MASON: They want to know that the demand exists for them to go play that show before they’re going to commit to doing something like that, so the campaign tipped, and now I think they’re playing the show some time in the next couple months.

SEAN SAFFORD: It allows communities to emerge around very, very small phenomenon.

Sean Safford teaches at the University of Chicago business school. He says he’s not sure The Point would move many people to act who wouldn’t otherwise.

SAFFORD: What I think it might do is to take the people who would have acted anyway, and instead of wasting their time trying to find a community that’s not going to go anywhere, switch your resources and your time and your effort to a movement that’s going to have more impact.

JEAN CARTER-HILL: This year we had turnip greens here. We had collared greens. We had mustard greens, and next year. . .

This is one area where the Point could have an impact. Jean Carter-Hill runs a community garden in one of Chicago’s poorest, most crime-ridden neighborhoods.

CARTER-HILL: That is our shed. The shed has been broken into three times, so we decided to try to get something more secure, so that’s why the Point is helping us out to get a steel shed.

Dozens of people have logged onto The Point, entered their credit card information, and promised contributions, often just $10 or $25. If they reach $2,000, all the cards get charged, and Jean Carter-Hill gets a shed.

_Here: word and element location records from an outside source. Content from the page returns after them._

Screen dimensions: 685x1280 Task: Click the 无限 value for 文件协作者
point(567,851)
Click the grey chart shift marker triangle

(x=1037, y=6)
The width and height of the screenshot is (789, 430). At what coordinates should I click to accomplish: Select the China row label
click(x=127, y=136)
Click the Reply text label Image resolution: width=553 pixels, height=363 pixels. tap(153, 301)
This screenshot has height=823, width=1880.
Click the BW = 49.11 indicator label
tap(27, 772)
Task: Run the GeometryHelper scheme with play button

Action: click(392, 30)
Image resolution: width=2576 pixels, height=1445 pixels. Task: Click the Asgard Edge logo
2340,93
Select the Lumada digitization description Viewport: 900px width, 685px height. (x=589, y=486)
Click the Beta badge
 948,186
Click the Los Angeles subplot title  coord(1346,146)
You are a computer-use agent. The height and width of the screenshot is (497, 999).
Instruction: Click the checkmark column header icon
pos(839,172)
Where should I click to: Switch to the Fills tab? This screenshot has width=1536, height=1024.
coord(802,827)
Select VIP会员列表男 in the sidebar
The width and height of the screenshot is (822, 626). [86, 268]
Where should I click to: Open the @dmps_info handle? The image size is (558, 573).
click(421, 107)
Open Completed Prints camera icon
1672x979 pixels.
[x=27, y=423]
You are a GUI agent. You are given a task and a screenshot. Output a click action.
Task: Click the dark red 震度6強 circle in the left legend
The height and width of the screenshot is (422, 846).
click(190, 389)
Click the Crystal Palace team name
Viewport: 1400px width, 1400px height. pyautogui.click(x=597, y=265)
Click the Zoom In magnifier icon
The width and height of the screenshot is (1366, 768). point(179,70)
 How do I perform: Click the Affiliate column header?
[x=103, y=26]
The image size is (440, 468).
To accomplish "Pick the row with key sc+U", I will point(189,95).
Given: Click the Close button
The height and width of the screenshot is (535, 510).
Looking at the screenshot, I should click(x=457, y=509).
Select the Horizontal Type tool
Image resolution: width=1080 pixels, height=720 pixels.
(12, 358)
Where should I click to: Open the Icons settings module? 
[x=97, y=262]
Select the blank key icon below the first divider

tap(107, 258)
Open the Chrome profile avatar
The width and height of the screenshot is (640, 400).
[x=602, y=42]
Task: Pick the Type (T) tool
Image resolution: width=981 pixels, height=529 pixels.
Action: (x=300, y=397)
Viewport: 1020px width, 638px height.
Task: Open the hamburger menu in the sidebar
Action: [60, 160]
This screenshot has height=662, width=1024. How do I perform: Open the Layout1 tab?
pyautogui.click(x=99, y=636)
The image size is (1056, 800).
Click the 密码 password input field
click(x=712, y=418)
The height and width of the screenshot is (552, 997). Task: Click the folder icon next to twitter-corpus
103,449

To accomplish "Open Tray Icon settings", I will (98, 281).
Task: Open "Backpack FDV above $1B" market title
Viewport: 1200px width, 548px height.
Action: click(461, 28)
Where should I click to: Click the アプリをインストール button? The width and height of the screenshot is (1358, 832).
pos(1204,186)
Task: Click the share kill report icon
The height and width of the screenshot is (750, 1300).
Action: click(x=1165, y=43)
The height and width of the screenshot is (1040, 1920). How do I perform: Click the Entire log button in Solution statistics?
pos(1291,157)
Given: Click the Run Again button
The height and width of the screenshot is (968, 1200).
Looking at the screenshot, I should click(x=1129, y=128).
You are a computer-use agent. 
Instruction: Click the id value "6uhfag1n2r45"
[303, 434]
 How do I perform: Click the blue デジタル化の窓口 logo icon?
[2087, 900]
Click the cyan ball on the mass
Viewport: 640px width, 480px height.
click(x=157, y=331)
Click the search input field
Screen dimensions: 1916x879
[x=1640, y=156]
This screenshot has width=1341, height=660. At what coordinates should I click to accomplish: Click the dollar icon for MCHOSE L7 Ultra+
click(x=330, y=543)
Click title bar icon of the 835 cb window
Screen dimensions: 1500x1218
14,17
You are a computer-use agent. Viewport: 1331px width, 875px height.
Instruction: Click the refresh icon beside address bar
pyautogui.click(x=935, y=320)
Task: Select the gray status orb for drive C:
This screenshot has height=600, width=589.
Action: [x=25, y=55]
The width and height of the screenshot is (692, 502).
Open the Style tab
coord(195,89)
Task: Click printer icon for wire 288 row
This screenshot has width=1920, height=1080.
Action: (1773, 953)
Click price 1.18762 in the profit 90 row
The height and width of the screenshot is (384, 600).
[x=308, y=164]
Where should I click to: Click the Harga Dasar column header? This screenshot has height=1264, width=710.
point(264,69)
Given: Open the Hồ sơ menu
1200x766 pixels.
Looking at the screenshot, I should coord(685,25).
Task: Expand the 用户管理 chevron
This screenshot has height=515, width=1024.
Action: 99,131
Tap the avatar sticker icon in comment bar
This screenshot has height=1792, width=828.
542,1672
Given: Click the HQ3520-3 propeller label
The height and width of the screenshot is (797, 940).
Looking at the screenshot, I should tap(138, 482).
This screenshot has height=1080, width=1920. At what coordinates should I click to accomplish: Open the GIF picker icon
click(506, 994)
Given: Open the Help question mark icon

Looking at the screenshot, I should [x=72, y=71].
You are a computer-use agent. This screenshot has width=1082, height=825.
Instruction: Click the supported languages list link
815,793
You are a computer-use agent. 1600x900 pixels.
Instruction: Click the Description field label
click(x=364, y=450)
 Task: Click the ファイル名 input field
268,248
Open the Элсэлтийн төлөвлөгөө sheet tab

CARTER-HILL: I just hope we get to $2,000, because I don’t know no other way we can get it.

MASON: Hey Zoren, I’m ready.

STEPANOV: What up, beautiful?

MASON: The best for the last, yeah?

STEPANOV: Yeah.

Back at the Point, Andrew Mason is sliding into the barber chair. He says the company’s not making money yet, but if enough people buy into their model, the business may soon tip into profitability.

In Chicago, I’m Gabriel Spitzer for Marketplace.